### TEXTAUSZUG
################
Anna (26) hat eines meiner Interviews in der LinkedIn-Gruppe „New Work Women“ geteilt und mir damit einen sehr schönen Morgen beschert. Ich habe sie zu einem Interview eingeladen und dabei viel über ihre persönlichen Beweggründe erfahren. Besonders spannend waren für mich die Gedanken zu Feminismen und die Verbindung von DEI-Maßnahmen mit dem betrieblichen Gesundheitsmanagement. In Summe habe ich im Gespräch mit Anna auch den ersten Geburtstag meines Blogs reflektiert. Ich freu mich, wenn ihr Gedanken dazu mit mir teilt.
Anna, ich freu mich sehr auf deine Perspektive. Welche Berührungspunkte hast du beruflich und/oder privat mit dem Thema Diversity?
Anna: In meinem Masterstudium mit den Schwerpunkten Soziologie und Bildungswissenschaften habe ich regelmäßig Berührungspunkte mit Diversity. Auch in meinem Freundeskreis werden Themen wie Diversität, Fairness, Mitbestimmung und politische Teilhabe gern diskutiert. Beruflich habe ich seit zweieinhalb Jahren eine sehr spannende Position, die gut zu meinen persönlichen Interessen und zu meinem Studium passt. Ein Bereich des Unternehmens bietet Organisationsbegleitung mit Fokus auf die Einführung neuer Vergütungssysteme, da kann ich die bildungswissenschaftliche Seite meiner Ausbildung einbringen. Zusätzlich gibt es das Netzwerk „New Work Women“, wo ich als Co-Kommunikatorin mitwirken kann.
Ich finde das Netzwerk bzw. die Themen, mit denen ihr euch auseinandersetzt, sehr wertvoll. Erzählst du mir mehr darüber, was dich an der Mitarbeit besonders reizt?
Das Netzwerk „New Work Women” gibt es seit 2017. Wir sehen uns als Mitstreiter*innen für eine diskriminierungsfreie Arbeitswelt. Im Mittelpunkt steht, die Perspektiven von Frauen auf die neue Arbeitswelt sichtbar zu machen. Für mich war es zu Beginn meiner Arbeit sehr spannend, überhaupt einmal zu entdecken, wo genau die Unterschiede liegen und welche Bedürfnisse oder Gedanken Frauen und Männer mit New Work verbinden. Das hat auch dazu geführt, dass ich mich intensiver und auf einer strukturellen Ebene mit Diversität auseinandergesetzt habe. 2021 haben eine Kollegin und ich das „#DiversitYear“ ausgerufen und zu verschiedenen Diversitätsdimensionen Themenwochen gestaltet. Wir haben recherchiert, Postings platziert, Veranstaltungen organisiert und insgesamt versucht, für uns und für andere Bilder einer z. B. barrierefreien oder rassismusfreien Arbeitswelt zu entwickeln. Für mich war das ein extrem lehrreiches Jahr. Je mehr ich in die Thematik eingetaucht bin, desto stärker wurde mir bewusst, wie wenig ich eigentlich wusste – und wie heteronormativ, cis und weiß unsere Gesellschaft ausgerichtet ist.
################
### GESAMMELTE DATEN

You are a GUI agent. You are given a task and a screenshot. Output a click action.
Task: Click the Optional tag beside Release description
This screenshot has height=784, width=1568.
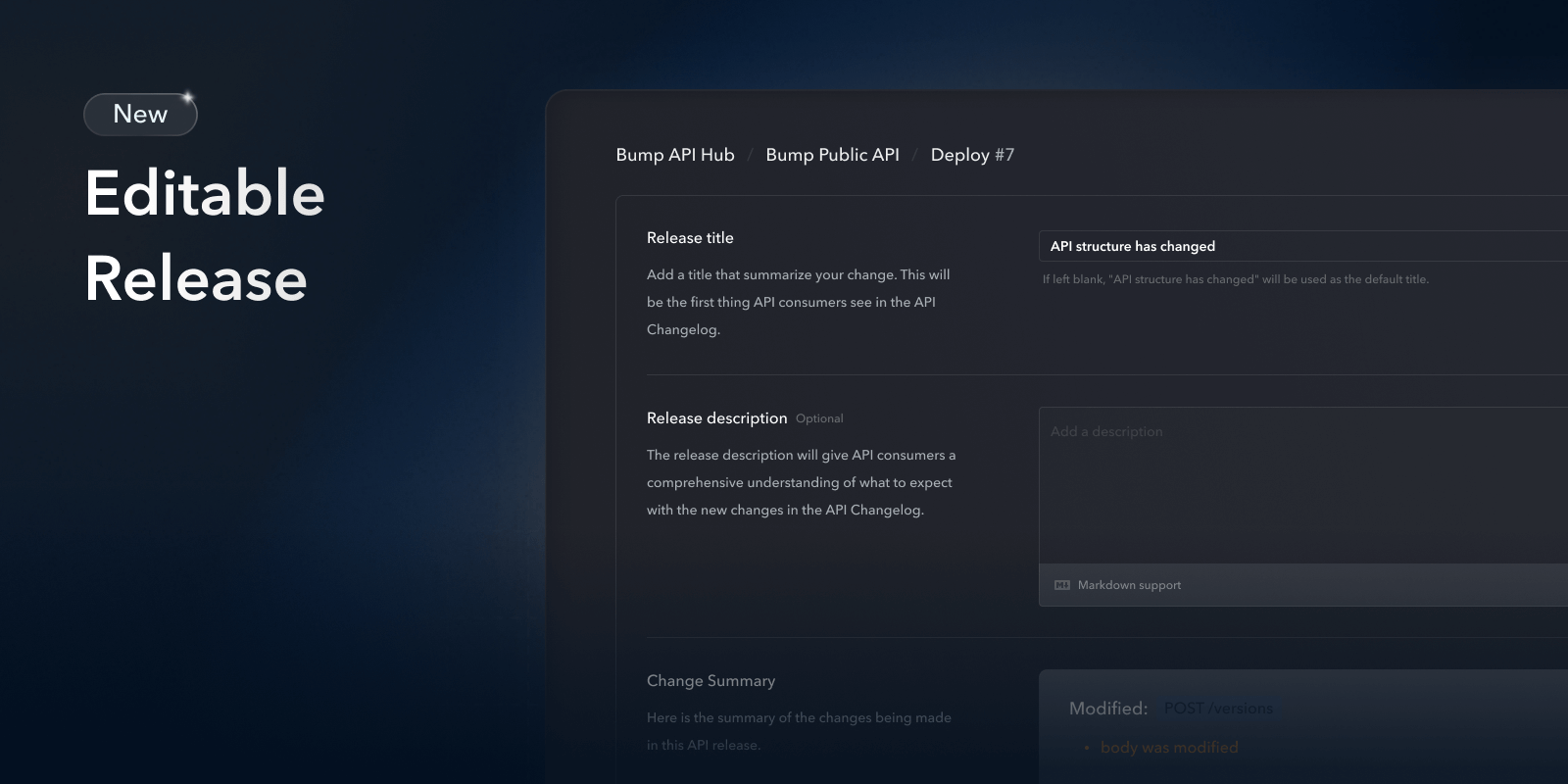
################
### AUFGABENSTELLUNG
Erläutern Sie anhand des Textauszugs, was Anna dazu brachte, sich intensiver und auf einer strukturellen Ebene mit Diversität zu beschäftigen.

### VOLLSTÄNDIGE LÖSUNG
Zu Beginn ihrer Arbeit im Netzwerk „New Work Women“ fand Anna es spannend, herauszufinden, wo genau die Unterschiede liegen und welche Bedürfnisse oder Gedanken Frauen und Männer mit New Work verbinden. Diese Entdeckung führte dazu, dass sie sich intensiver und strukturell mit Diversität auseinandersetzte.